Enter Leslie Rudd, who made his fortune in the food and beverage industry but who also struggled with his weight, and with the resulting stigma, for much of his life. It is Rudd’s hope that Yale’s new Rudd Center for Food Policy and Obesity, established with his $7.5 million, five-year gift, will represent a fresh start in the fight against obesity and against the discrimination faced by overweight and obese individuals.

The new center’s director, Kelly D. Brownell, Ph.D., professor and chair of psychology at Yale and professor of epidemiology at the School of Medicine, is a well-known critic of the food industry, but he and Rudd share a strong belief that curbing the obesity crisis will require seismic shifts in our society’s approach to food and eating.

“The only hope of preventing obesity lies in understanding and changing the fundamental economic, political and social factors that promote consumption of calorie-dense, nutrient-poor foods along with physical inactivity,” says Brownell, who was elected to the Institute of Medicine in October (see “Banner Year for Yale as Six Faculty Join Institute of Medicine”). “We believe that real change requires nothing less than real change.”

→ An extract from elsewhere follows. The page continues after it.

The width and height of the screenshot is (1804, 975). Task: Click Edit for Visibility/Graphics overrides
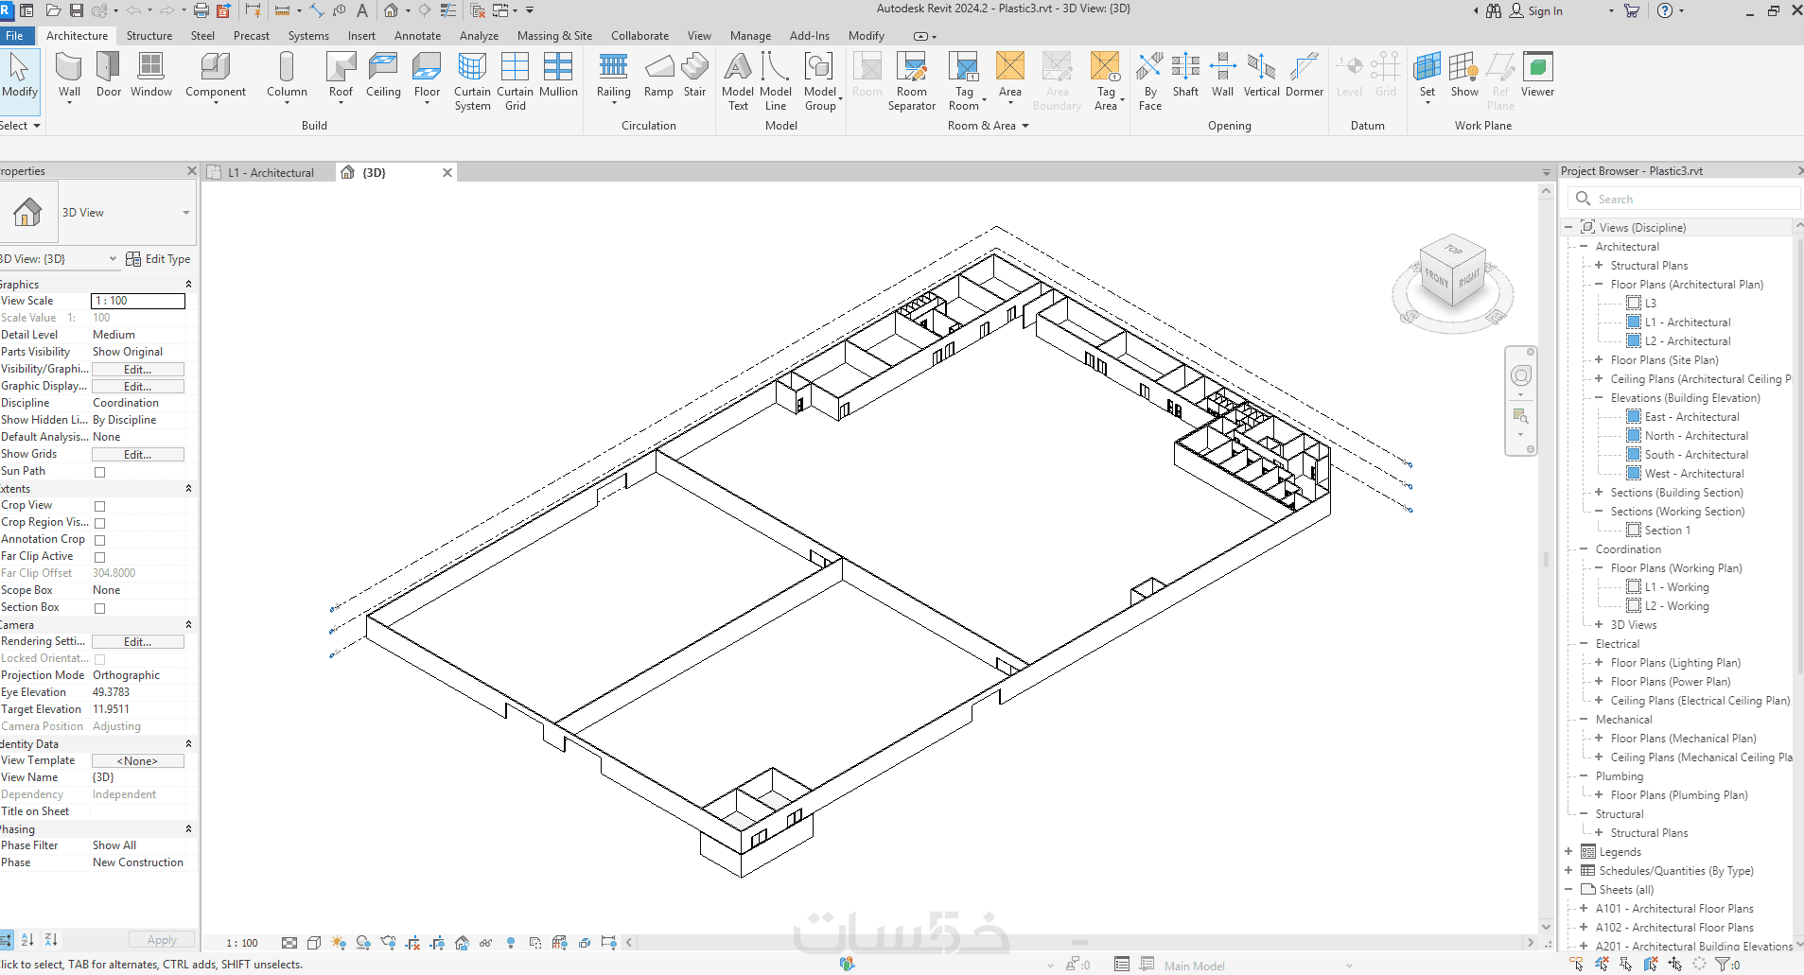point(138,370)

Rudd, CEO and principal owner of Kansas-based wine and liquor distributor Standard Beverage Corp., luxury foods purveyor Dean and DeLuca and Rudd Winery, a high-end wine producer in Napa Valley, Calif., sees no contradiction between a life at the heart of the food industry and his founding in 1998 of the Rudd Foundation, which is committed to ending obesity and discrimination against overweight individuals. “I don’t think that they’re mutually exclusive,” he says. “I think that the obesity issue is separate from the enjoyment of food and wine.”

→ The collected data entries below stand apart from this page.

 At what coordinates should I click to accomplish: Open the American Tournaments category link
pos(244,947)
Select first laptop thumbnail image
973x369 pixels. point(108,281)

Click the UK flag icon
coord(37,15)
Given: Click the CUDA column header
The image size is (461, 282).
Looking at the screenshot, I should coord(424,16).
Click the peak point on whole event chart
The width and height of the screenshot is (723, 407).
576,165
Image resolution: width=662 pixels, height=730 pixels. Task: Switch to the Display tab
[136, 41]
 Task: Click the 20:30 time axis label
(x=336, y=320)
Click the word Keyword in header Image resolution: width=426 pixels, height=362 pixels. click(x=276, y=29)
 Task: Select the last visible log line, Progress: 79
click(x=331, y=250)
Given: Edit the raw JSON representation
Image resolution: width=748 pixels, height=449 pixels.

Accordingly, a key component of the Rudd Center’s mission is to serve as a “safe space,” away from the provocative arenas of politics and the media, where leaders of food and agriculture companies can meet with scientists, public health officials and educators for candid exchanges on issues of nutrition and obesity.

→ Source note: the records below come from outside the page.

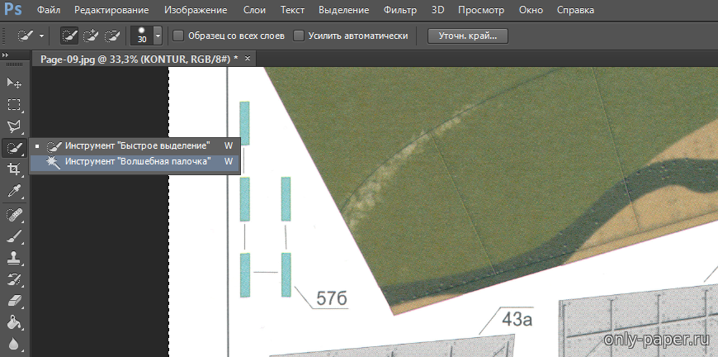Select the Clone Stamp tool

click(14, 258)
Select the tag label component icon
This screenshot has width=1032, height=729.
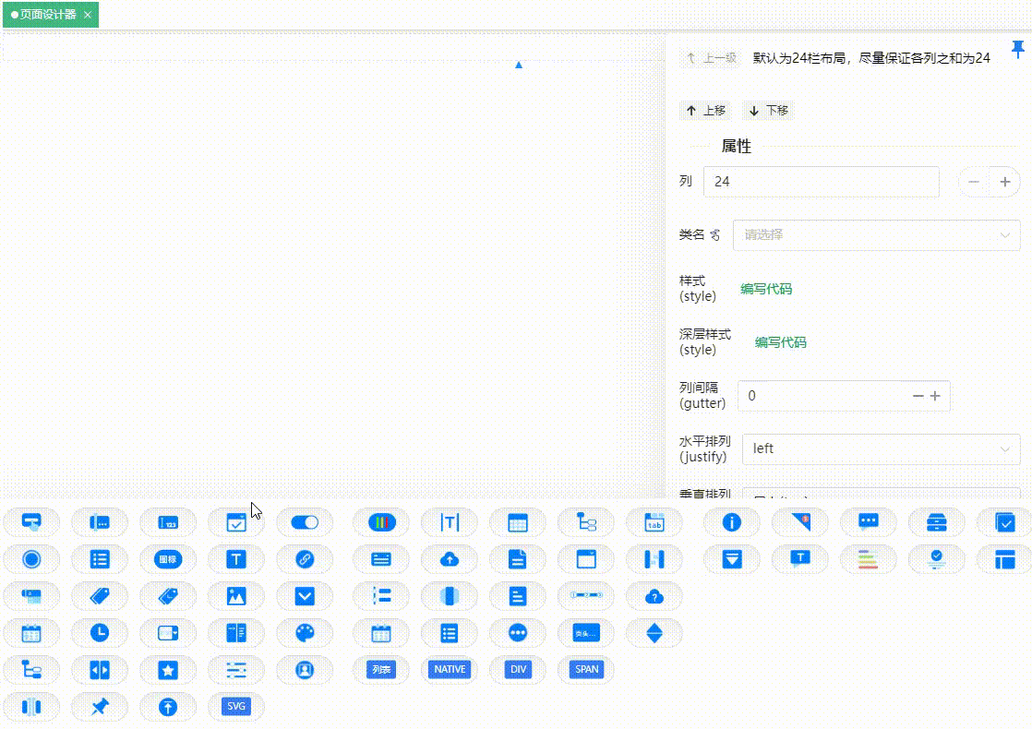(100, 596)
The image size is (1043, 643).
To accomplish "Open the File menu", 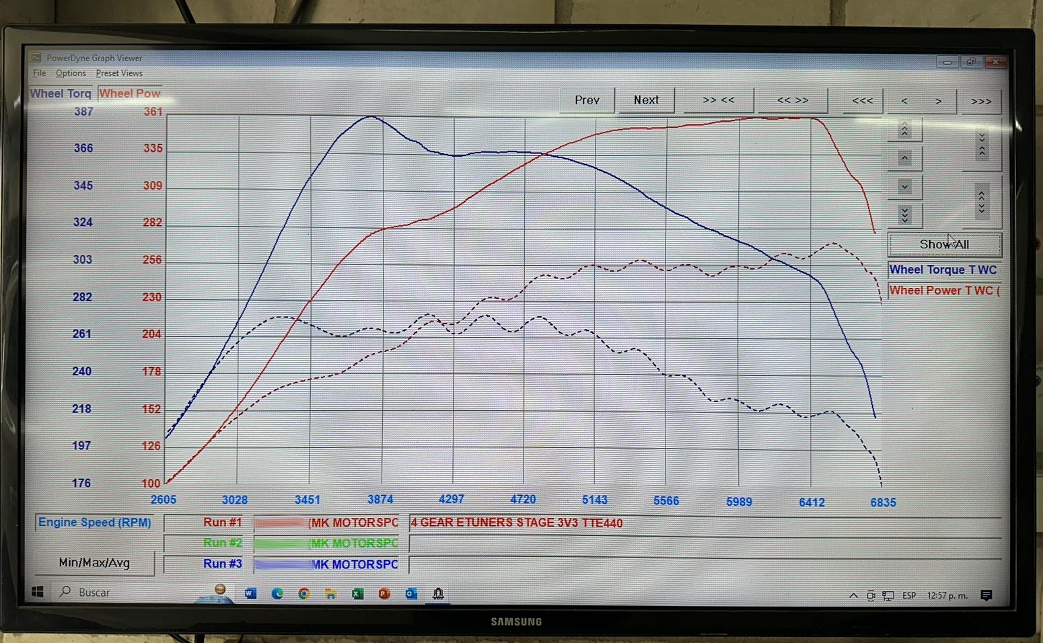I will coord(40,73).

The center also plans to monitor and evaluate the food industry’s efforts to provide healthier foods and promote healthier eating. Brownell says the center will support corporate campaigns based on solid science but will criticize those found to be short-term, ineffective or misleading.

Using findings by social scientists on effective techniques of persuasion, Rudd Center researchers also plan to create compelling new public health messages that encourage exercise and good nutrition.

The societal stigma surrounding weight has been a major concern of the Rudd Foundation, and the new center will conduct and sponsor research on how weight bias affects emotional well-being in overweight individuals.

“I was once a lot more overweight than I am now,” Rudd explains, “and it gave me a first-hand insight into what people who are overweight feel and the discrimination they face.”

Rudd believes that the psychological pressure of weight stigma can be so severe as to be disabling, and he sees his achievements in business as a means to help others overcome the physical and psychological burdens of obesity.

“Many overweight people are so held back by this one stigma that they’re not very successful,” Rudd says. “I became relatively successful. I thought that establishing the center was something that needed to be done, and now there are a lot of people joining us.”